弱肉強食、しかしライオンも飢えるのである
みなさん誤解していらっしゃる。
弱肉強食とは「“強食”となれば なんでも思い通りになって飢えることはない」と……
しかし、ライオンも飢えるのである。自然を紹介する番組でご覧になった方も多いと思う。食料となるはずのヌーの群れがやって来なくてガリガリに痩せて息絶え絶えのライオン……
「やって来ない。」のであれば やって来るまで持ちこたえられれば良い。しかし、ヌーが死滅してしまっていたとしたら……
飢えたライオンは悲劇である
身軽なヌーは食料を求めて旅立つことが出来る。しかし、ライオンには縄張りに縛り付けられ、そこを動けないのである。食料を求めて他のライオンの縄張りに侵入しようものなら攻撃を受けてしまう事だろう。
かと 言って「今日から 草を食べます。」と 言う訳にはいかないのである。ライオンは草食動物ではない。食べたところでそこから栄養を摂ることは出来ないのである。
経済の「弱肉強食」
現代の経済は「弱肉強食」だと 言われる時がある。「経済的な弱者は常に喰われる存在であり一方的に強者に従わなければならない」と 言う事なのだろう。
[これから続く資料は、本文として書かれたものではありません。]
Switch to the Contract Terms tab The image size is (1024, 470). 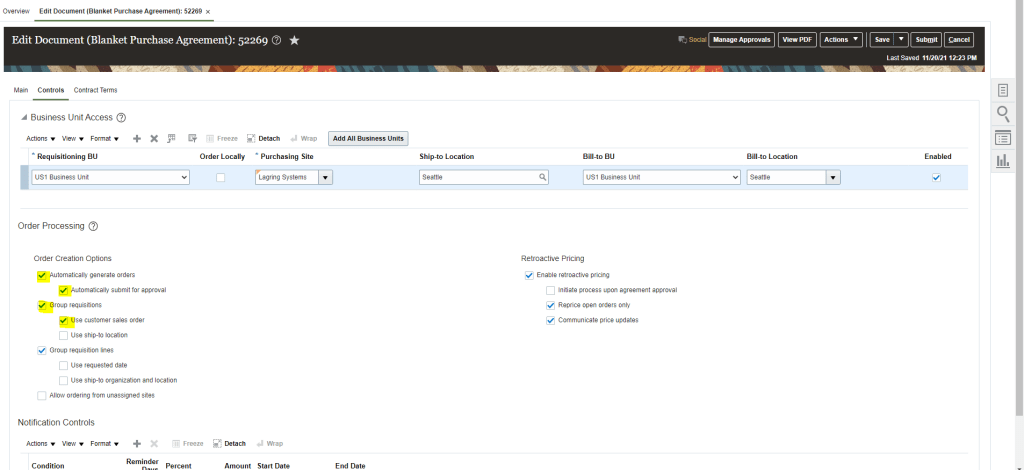tap(95, 90)
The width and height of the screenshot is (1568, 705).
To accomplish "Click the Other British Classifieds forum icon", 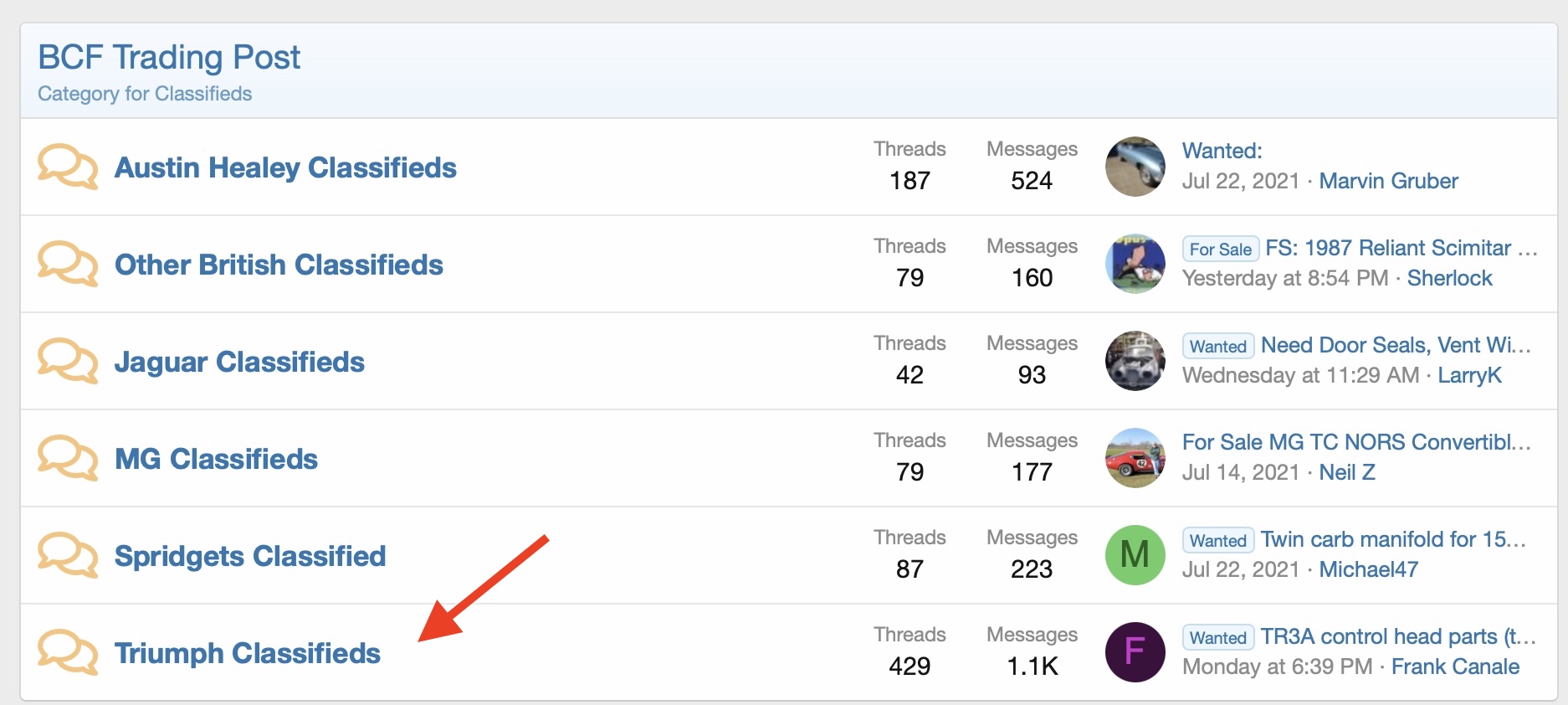I will pyautogui.click(x=68, y=264).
しかし、「自然界の弱肉強食」と「経済の弱肉強食」には大きな違いがある。
「自然界の弱肉強食」の“弱肉”の生きる糧は“自然が供給する草”である。「お天道様が草を育てている。」のである。草が戻ればまた“弱肉”の数も また回復するのである。
その過程に“強食”は関与しないのである。“強食”が何もしなくてもヌーの数は回復できるのである。それ故、“強食”の飢えもまた癒える事もあるのである。
しかし
「経済の弱肉強食」の“弱肉”の生きる糧は、“強食”が支払う正当な労働の対価なのである。
いや、直接 雇用している人の事ではない。協力会社、下請けや資材を納入してくれる業者さんと 言った関係するすべての人たちに正当な支払いをしないといけないのである。
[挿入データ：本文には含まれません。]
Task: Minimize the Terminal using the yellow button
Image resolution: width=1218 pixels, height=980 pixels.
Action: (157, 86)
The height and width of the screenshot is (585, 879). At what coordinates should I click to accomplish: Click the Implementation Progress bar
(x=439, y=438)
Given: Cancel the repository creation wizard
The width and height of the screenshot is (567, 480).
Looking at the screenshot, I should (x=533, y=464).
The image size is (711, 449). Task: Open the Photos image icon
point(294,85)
“強食”が糧を提供しなければ“弱肉”は飢え、弱っていくのである。
飢えるライオンはフィードバックなのである
ライオンがヌーを狩り過ぎて数を減らしてしまうことも、ライオンを飢えさせる一因である。ライオンも飢えれば数を減らすのである。
しかし、そうなればヌーが生き延びやすくなる事であり、ヌーが数を回復させ易くなるのである。それは自然界のフィードバックと言えるだろう。
もう既に飢餓状態なのではないのか?
「そんなに“弱肉”が飢えているのなら その数を減らし、“強食”の数も減りその権力は既に弱まっている筈ではないか?」
いや、グローバル化された“強食”には外部から糧が流れ込み飢える事がなかった。それでフィードバックが効かないまま、拡大期のグローバル経済の
経営論、経済論が定着してしまったのではないだろうか?
しかし、寄せる波もあれば、引く波もある。アメリカを軸に欧州、日本を含め 今まで“強食”であった国は既に
グローバル経済の引き波に差し掛かっているのではないか?
それなのに拡大期の経済論を「さらに強く進めれば回帰できる」と固執する事で かえって景気を回復させることを困難にしているのではないか?
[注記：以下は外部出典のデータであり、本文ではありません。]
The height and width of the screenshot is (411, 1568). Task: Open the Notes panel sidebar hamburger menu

“強食”が利益を分配する事がなければ“弱肉”は死滅するかもしれないのである。
“強食”が経営グローバル化で利益を享受する一方で……
その損害を最初に被るのが“強食
(先進国)”の中の“弱肉”である。人件費の安い国の企業とと競合させられ、正当な労働の対価すら絞られ、飢えているのである。
いや、糧の供給そのものすら失っている事もあるのである。大手の企業が部品の供給や製品そのものの製造を海外に依頼しているのである。
それでは いくら経営論を強く推し進めても“弱肉”の飢えが癒されるハズもないのである。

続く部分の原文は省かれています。